Esordiscono nel 2011 con l’LP Racey Roller, uscito per l’americana Dead Beat Records, che diventa fin da subito un piccolo grande caso discografico. Molte le riviste straniere a notarli e a dargli spazio già dai tempi di questo loro primo lavoro in studio, da Mojo, a Rolling Stone, a Maximum Rock’n’roll, a Vive le Rock, seguite poi da Guardian, Uncut, NME, Vice e molte altre.
Le registrazioni rigorosamente in analogico e l’utilizzo di una strumentazione interamente anni 60/70 sono fin da subito la loro cifra stilistica, determinanti per un sound che li contraddistingue per unicità, una spontaneità travolgente che ha però alle spalle un lavoro di ricerca quasi maniacale.

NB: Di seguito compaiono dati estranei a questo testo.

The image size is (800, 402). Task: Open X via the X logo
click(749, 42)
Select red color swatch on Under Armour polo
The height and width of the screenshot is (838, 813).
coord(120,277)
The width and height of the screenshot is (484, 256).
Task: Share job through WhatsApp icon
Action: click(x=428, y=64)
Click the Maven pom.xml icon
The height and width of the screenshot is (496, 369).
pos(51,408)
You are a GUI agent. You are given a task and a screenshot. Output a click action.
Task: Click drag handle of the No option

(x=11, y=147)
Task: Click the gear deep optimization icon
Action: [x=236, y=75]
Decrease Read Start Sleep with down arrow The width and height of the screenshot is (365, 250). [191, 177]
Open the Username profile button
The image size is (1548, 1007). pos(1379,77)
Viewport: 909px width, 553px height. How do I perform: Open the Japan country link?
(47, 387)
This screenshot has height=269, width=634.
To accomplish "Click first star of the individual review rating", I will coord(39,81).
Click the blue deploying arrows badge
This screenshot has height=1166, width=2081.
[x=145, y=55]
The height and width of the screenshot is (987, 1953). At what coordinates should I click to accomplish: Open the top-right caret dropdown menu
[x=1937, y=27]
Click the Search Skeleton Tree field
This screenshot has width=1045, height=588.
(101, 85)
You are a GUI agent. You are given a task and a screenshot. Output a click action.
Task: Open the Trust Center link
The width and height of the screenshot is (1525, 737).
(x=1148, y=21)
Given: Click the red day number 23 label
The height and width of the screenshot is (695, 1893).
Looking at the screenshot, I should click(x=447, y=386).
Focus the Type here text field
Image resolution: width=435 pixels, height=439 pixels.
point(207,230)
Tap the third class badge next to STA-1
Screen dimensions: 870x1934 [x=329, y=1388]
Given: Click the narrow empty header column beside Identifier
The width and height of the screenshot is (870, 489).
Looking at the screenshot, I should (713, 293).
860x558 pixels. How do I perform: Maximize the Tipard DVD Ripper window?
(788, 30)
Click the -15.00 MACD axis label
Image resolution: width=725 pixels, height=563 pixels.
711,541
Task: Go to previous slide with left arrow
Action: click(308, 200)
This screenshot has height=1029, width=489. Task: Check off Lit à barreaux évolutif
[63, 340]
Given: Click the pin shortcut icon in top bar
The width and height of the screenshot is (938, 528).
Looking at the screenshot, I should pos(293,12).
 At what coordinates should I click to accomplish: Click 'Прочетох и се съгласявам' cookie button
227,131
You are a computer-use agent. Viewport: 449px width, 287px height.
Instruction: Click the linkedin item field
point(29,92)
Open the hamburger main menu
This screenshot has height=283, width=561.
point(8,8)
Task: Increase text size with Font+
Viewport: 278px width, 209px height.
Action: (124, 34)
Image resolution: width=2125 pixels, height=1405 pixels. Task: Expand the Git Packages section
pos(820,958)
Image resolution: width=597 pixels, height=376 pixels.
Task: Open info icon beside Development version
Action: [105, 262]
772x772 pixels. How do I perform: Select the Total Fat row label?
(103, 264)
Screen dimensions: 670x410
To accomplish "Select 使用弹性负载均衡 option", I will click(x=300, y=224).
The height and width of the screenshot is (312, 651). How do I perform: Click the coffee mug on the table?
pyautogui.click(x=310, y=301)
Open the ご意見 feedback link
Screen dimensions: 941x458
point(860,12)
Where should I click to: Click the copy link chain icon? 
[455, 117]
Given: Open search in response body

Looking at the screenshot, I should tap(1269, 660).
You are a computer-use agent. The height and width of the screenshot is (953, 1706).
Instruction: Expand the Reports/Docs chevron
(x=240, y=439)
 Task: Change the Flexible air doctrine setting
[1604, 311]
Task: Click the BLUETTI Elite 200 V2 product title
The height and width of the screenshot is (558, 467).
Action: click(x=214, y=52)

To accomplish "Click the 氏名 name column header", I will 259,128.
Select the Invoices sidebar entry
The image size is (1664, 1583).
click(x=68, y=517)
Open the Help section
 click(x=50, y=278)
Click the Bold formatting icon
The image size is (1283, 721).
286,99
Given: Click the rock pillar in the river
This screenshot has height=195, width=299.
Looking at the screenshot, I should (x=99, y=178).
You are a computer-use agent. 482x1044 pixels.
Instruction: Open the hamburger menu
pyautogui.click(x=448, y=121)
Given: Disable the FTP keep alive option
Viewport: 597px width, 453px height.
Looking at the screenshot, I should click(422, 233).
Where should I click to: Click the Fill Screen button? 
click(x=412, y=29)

A Racey Roller seguono Let’s do it again (Damaged Goods/Tko) nel 2013 e Speaks Evil (Burning Heart Records) nel 2015, accompagnati da un’incessante attività live, sia in Europa che negli Stati Uniti, che li vede prendere parte ad alcuni dei festival più importanti in ambito internazionale come l’ Hell Fest in Francia, il Rebellion nel Regno Unito, il Punk Rock Bowling di Las Vegas, e il Burger Boogaloo di Oakland, in California, e che li porta a dividere il palco con artisti della portata di Jesus And Mary Chain, Franz Ferdinand, Placebo, Stiff Little Fingers, Airbourne, Cock Sparrer, Descendents, Faith No More, Turbonegro, Buzzcocks, Jello Biafra, Danko Jones, Madness, Devo, Damned e tantissimi altri.
Tutto ciò fa dei Giuda oggi una delle realtà più apprezzate del panorama rock internazionale.